Video wall delivers real-time information to dispatchers in Montgomery, Alabama

The new technology will dramatically change how the 911 call center monitors roughly 300,000 emergency calls each year.

Dispatchers in Montgomery, Ala., received a brand new call center — complete with a video wall — to improve their situational awareness and communications.

Developments to the call center include a CineMassiveAlpha video wall system with live camera feeds, a new radio system, call mapping and ShotSpotter, a real-time gunshot detection system designed to show dispatchers the locations of shootings on a map. The dispatchers will also be able to interact with multiple tools at once on the video wall.

“The video wall provides everyone with a visual as to what’s going on throughout the city,” explained Larry Fisher, emergency communications director for the city. “If they have a call and they see that the call pops up in the exact same area as the surrounding calls, then they can tell that it could be associated. When a call pops up in a different area then they know it’s something different.”

These new adaptations came to the call room after Fisher noticed obstructions to the dispatchers’ workflows. Fisher said he found the workspaces to be isolating, with dispatchers only able to view their own monitors, but none of their team’s monitors. The lack of communication made it difficult for dispatchers to identify connections and patterns between calls. Dispatchers also lacked tools for tracking incident developments as they occurred.


“It helps get our officers more information as they’re responding to the calls, getting them prepared for what they’re going to experience when they get there,” said Maj. A.S. Tatum of the Montgomery Police Department. “Any additional information they can get will help them once they get on the scene, to better save lives and protect themselves, also.”

Among the call center’s technology upgrades, the approximately 20-by-6-foot video wall is integral because it ties everything together.

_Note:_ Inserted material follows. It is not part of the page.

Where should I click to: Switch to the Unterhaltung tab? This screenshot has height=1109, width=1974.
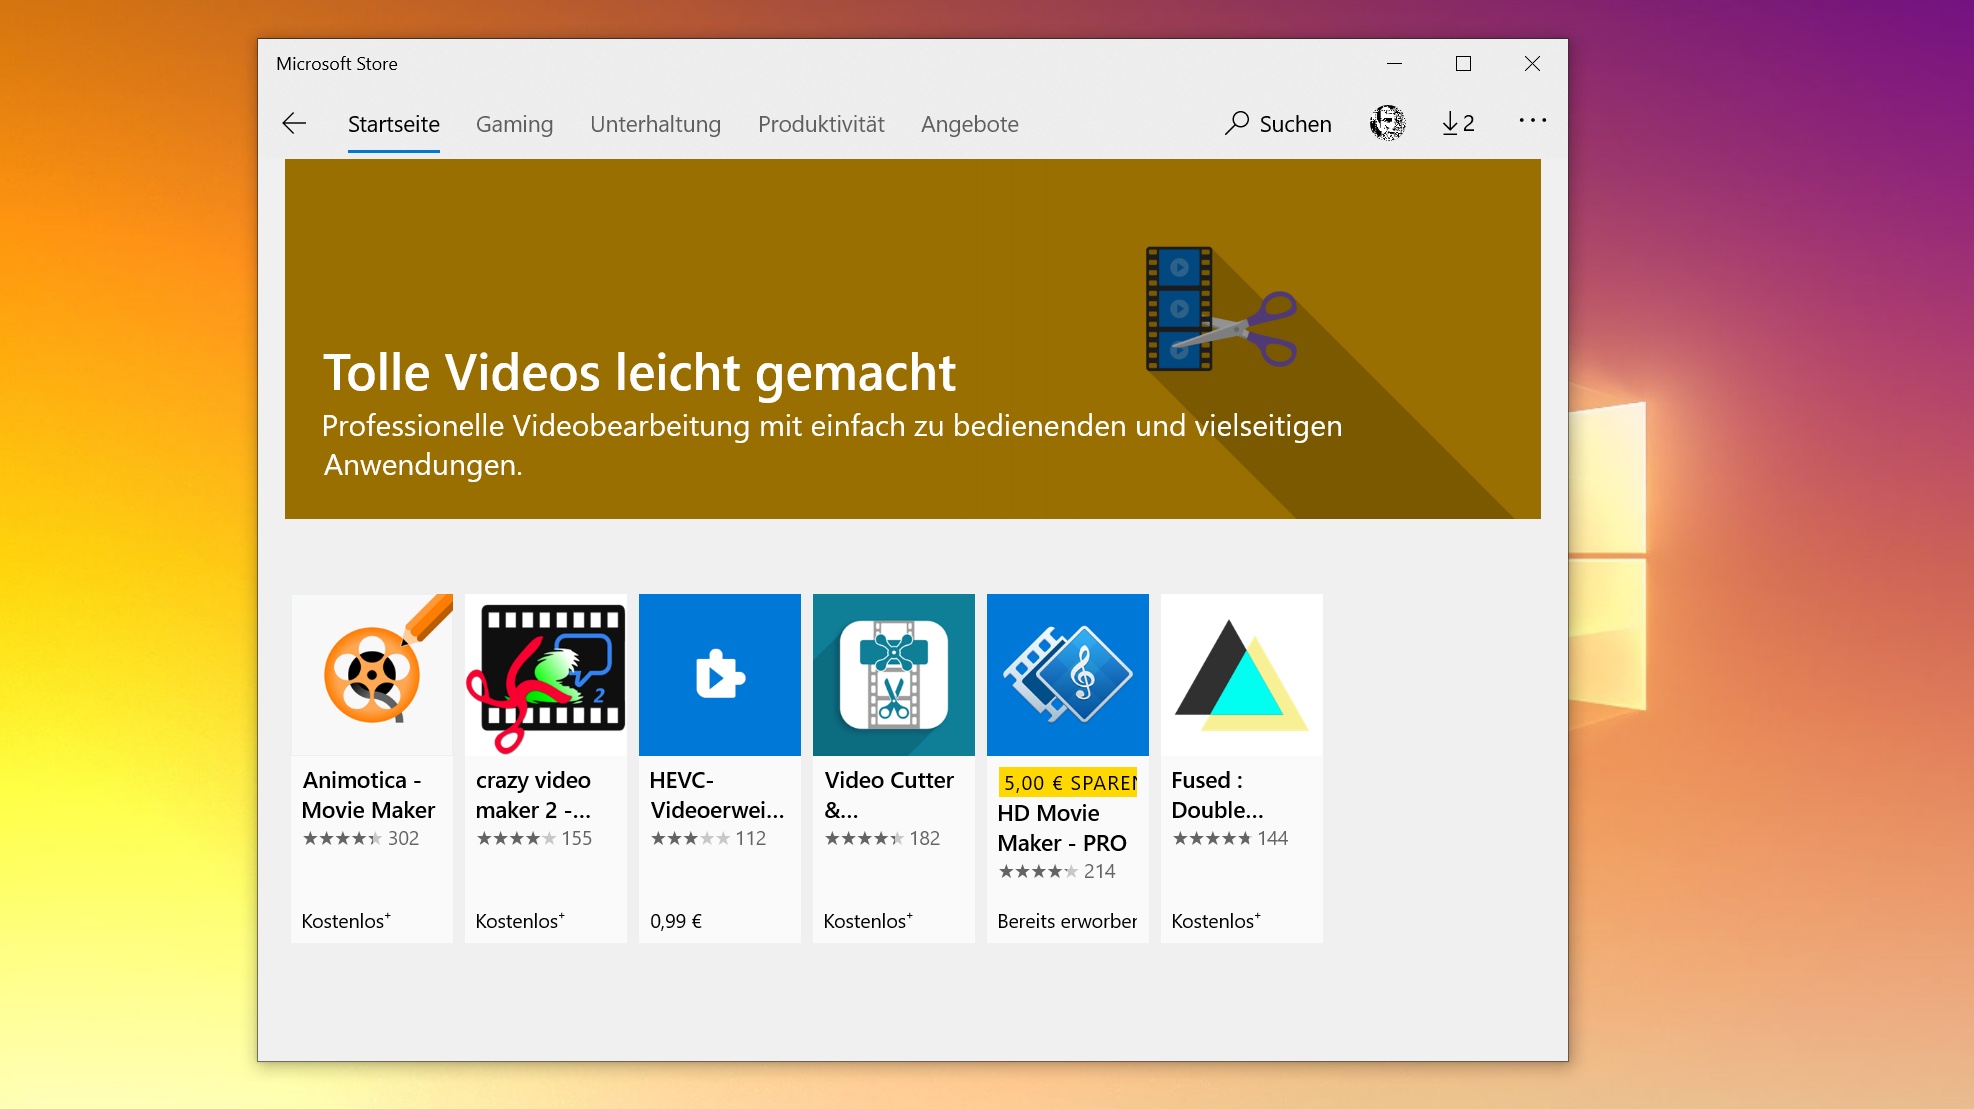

To solve the communication issues dispatchers were facing, the city selected CineMassive as its vendor.

Fisher called CineMassive “the complete package.” He went on to say, “They had the video wall itself, they had the controlling system and software, and they had the ability to manipulate the data feeds on the screens.”

Now, the team’s shift commander and their supervisors can control the content displayed on the screens. The dispatchers face the screen as they scan for content and piece together patterns as they respond to calls.

City officials said they believe the new technology will save lives, according to a vendor press release, by enhancing dispatchers’ situational awareness and communications with first responders.


In the future, the city plans to continue its extension of the call center’s video wall across two environments. These two new divisions will be called the Emergency Management Agency (EMA) and the Director’s Crisis Center (DCC). Integration of the new divisions would enable real-time sharing between the three groups, furthering emergency response efforts and coordination.

Editor’s note: This article was updated on Oct. 12, 2016 to accurately reflect the size of the city’s video wall.